Un coureur de jupons au sang bleu
Louis-Philippe (1773–1850), duc d’Orléans et futur roi des français, trouva refuge en Suisse après les turbulences de la Révolution. Il vécut dans les cantons de Zurich, de Zoug, d’Argovie et des Grisons, et laissa des traces jusque dans la littérature contemporaine.
Au souper, le directeur de l’école le présenta aux 15 élèves sous le nom de «Professeur Chabos». Il portait des chemises fines et des écharpes de qualité supérieure, enseignait la géométrie le matin, l’arithmétique ou la géographie l’après-midi. Comme il ne parlait que français, la direction ne lui confia qu’un seul élève.
Or ce professeur n’en était pas un, et ne s’appelait pas non plus «Louis Chabos», mais Louis-Philippe, et il était duc d’Orléans. S’il était venu à Reichenau, c’est parce qu’il était en fuite. En 1789, malgré sa noblesse, Louis-Philippe avait embrassé la cause de la Révolution française. Âgé de 16 ans, il s’était pris d’enthousiasme pour ses idéaux politiques au point d’entrer dans l’armée révolutionnaire.
Zurich fourmillait alors de Français en exil, et certains reconnurent Louis-Philippe et Adélaïde d’Orléans dans la rue. Quelqu’un tendit volontairement son éperon en direction de la duchesse, déchirant ainsi un pan de sa robe de gaze. Terrifiés à l’idée que la fois suivante, on ne s’en prendrait peut-être pas qu’à la robe, Louis-Philippe, Adélaïde et la comtesse décidèrent de partir sur-le-champ.
Attentat et faux papiers
Les aristocrates français s’en accommodent fort bien: on les laisse en paix. Mais Louis-Philippe, qui ne tient pas en place, ne peut s’empêcher de fréquenter régulièrement l’hôtel Ochsen, sur la Kolinplatz, pour souper ou sortir le soir. Or à Zoug aussi, il y a des Français en exil. Louis-Philippe ne tarde donc pas à être de nouveau identifié par un compatriote.
Louis-Philippe, Adélaïde et la comtesse reprennent immédiatement la route en direction de Bremgarten, sur la Reuss. Le prince trouve un hébergement au 14 de la Antonigasse, tandis qu’Adélaïde et la comtesse sont accueillies au couvent des Clarisses. Mais les événements de Zurich et de Zoug se répètent à Bremgarten: ici aussi, Louis-Philippe doit craindre pour sa vie. Il se réfugie donc à Reichenau, dans les Grisons, où il mène une existence de «précepteur» anonyme.
Louis-Philippe doit lui aussi quitter l’établissement. Il retourne à Bremgarten, où il séjourne neuf mois sous l’identité de l’«adjudant Corby». Mais une fois de plus, il est démasqué.

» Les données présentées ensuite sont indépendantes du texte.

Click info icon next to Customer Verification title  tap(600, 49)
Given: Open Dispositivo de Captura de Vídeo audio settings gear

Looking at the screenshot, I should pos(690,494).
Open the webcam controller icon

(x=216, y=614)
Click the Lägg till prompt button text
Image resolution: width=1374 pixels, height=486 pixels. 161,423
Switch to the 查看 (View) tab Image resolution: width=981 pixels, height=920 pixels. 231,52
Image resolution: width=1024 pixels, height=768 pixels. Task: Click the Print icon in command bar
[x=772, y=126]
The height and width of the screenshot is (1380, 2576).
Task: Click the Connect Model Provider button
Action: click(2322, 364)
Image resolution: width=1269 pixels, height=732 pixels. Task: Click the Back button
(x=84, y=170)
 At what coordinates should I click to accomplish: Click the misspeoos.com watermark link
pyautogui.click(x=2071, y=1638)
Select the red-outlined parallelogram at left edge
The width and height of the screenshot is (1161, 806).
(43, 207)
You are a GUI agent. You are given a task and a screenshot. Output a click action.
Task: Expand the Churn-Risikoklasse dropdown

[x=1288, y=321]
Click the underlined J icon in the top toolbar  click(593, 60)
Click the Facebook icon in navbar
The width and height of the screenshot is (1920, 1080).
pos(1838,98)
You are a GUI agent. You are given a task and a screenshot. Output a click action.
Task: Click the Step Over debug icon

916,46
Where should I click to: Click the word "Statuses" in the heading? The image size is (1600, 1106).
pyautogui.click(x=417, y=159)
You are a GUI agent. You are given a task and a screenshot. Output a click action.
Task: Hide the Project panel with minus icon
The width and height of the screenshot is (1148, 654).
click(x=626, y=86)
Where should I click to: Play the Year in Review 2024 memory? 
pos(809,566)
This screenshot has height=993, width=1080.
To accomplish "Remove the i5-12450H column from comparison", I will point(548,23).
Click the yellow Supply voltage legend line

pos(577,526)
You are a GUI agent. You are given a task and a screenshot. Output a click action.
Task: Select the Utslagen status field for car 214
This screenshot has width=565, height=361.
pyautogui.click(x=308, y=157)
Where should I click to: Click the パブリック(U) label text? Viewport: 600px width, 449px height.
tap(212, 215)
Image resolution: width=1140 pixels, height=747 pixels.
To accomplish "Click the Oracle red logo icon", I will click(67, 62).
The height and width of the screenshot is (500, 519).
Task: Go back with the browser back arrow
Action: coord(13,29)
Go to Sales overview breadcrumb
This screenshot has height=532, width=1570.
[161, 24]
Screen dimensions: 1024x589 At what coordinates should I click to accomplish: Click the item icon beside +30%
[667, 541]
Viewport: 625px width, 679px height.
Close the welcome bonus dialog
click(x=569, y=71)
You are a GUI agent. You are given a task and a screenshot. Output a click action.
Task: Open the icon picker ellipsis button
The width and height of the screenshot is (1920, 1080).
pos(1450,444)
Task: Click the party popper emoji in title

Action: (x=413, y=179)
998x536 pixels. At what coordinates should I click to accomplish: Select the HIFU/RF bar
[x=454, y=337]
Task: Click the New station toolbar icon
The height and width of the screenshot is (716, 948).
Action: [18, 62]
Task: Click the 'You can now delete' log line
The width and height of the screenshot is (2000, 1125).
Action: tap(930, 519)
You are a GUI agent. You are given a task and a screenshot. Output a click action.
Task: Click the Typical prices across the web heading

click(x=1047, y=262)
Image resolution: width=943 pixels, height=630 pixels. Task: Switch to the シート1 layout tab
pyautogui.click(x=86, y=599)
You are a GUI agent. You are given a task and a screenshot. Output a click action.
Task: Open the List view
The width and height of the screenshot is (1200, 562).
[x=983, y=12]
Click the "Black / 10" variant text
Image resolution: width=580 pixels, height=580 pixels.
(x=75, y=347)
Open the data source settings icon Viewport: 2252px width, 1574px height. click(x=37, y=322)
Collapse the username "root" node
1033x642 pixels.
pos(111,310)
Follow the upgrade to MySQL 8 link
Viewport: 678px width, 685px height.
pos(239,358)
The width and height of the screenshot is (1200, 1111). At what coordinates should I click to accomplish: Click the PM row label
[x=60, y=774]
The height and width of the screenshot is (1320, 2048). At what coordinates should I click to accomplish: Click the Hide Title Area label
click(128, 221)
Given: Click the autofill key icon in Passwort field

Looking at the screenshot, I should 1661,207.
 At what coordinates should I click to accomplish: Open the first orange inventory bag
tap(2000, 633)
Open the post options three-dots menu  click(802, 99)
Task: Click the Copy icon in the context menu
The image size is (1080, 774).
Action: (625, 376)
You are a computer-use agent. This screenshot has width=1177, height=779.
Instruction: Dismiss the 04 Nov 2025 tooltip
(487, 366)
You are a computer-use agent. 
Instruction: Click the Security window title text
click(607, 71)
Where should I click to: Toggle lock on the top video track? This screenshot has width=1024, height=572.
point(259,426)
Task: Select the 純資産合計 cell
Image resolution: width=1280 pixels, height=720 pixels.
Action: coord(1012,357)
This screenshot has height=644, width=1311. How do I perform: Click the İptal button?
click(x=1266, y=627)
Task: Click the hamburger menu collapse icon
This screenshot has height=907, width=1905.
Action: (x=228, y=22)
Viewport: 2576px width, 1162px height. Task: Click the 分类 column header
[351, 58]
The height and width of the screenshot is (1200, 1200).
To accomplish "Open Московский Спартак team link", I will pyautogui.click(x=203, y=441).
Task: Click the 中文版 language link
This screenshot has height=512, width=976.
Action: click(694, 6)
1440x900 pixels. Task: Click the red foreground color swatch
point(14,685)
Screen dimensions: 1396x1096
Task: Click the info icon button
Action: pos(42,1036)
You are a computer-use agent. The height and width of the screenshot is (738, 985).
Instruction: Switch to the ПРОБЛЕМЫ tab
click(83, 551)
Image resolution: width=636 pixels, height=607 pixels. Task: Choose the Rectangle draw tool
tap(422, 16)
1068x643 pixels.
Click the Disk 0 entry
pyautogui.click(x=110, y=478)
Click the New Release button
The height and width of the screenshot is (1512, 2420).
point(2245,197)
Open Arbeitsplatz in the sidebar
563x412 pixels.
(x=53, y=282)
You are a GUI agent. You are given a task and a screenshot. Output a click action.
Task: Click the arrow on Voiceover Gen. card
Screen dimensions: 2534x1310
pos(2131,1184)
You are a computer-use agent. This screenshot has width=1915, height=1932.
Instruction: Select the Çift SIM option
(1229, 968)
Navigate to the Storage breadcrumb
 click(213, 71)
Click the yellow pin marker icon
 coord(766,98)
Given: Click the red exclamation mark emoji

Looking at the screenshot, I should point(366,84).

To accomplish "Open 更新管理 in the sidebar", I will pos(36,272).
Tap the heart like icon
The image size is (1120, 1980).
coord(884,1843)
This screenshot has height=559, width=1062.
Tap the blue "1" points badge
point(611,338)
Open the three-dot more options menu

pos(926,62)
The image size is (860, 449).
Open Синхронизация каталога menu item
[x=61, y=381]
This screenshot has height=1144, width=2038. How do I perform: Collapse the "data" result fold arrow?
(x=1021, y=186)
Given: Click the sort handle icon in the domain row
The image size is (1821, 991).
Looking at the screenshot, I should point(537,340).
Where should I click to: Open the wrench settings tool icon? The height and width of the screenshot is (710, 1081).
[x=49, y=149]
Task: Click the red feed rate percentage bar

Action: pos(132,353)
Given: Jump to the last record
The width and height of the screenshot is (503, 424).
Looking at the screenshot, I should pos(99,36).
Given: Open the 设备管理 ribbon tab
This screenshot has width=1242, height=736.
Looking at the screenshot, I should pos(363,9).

Après les incidents de Zurich, de Zoug, de Reichenau, et maintenant de Bremgarten, Louis-Philippe part en quête d’horizons nouveaux. Pour pouvoir voyager sans être importuné, le greffier de Zoug, Franz Josef Müller, lui délivre un faux passeport. Aucun autre nom ne vient à l’esprit du greffier que le sien, et c’est ainsi que Louis-Philippe voyage jusqu’en Laponie finlandaise sous le nom de «Franz Josef Müller».
Il trouve logis dans un presbytère et continue à vivre sous son nom d’emprunt sans risque, «Müller». Cette fois-ci, il trouve l’amour auprès de la belle-sœur du pasteur, qui ne tarde pas à tomber enceinte. L’enfant n’est pas encore né que Louis-Philippe est déjà reparti.
Accession au trône et tabatière
Rien ne trahit, dans sa politique, qu’il avait passé une partie de son exil en Suisse. Il supprima les régiments suisses sous drapeau français, et créa à la place la Légion étrangère. Cette décision amputa gravement les revenus de nombreux patriciens suisses. Le gouvernement du roi bourgeois s’ingéra aussi dans les affaires suisses à l’occasion de l’affaire Conseil, en 1836. Il demanda aux autorités suisses l’expulsion d’un espion français qui avait collecté en Suisse des informations sur des réfugiés français.
Deux ans plus tard, la situation s’aggrava encore. Le prince Louis-Napoléon (qui deviendrait Napoléon III) avait passé sa jeunesse en Thurgovie. À présent, il n’était plus autorisé qu’à séjourner temporairement dans la Confédération, ce qu’il n’acceptait pas. La France menaça d’envoyer des troupes. Quelques cantons suisses allèrent jusqu’à décréter la mobilisation. La situation ne s’apaisa que par le départ volontaire de Louis-Napoléon.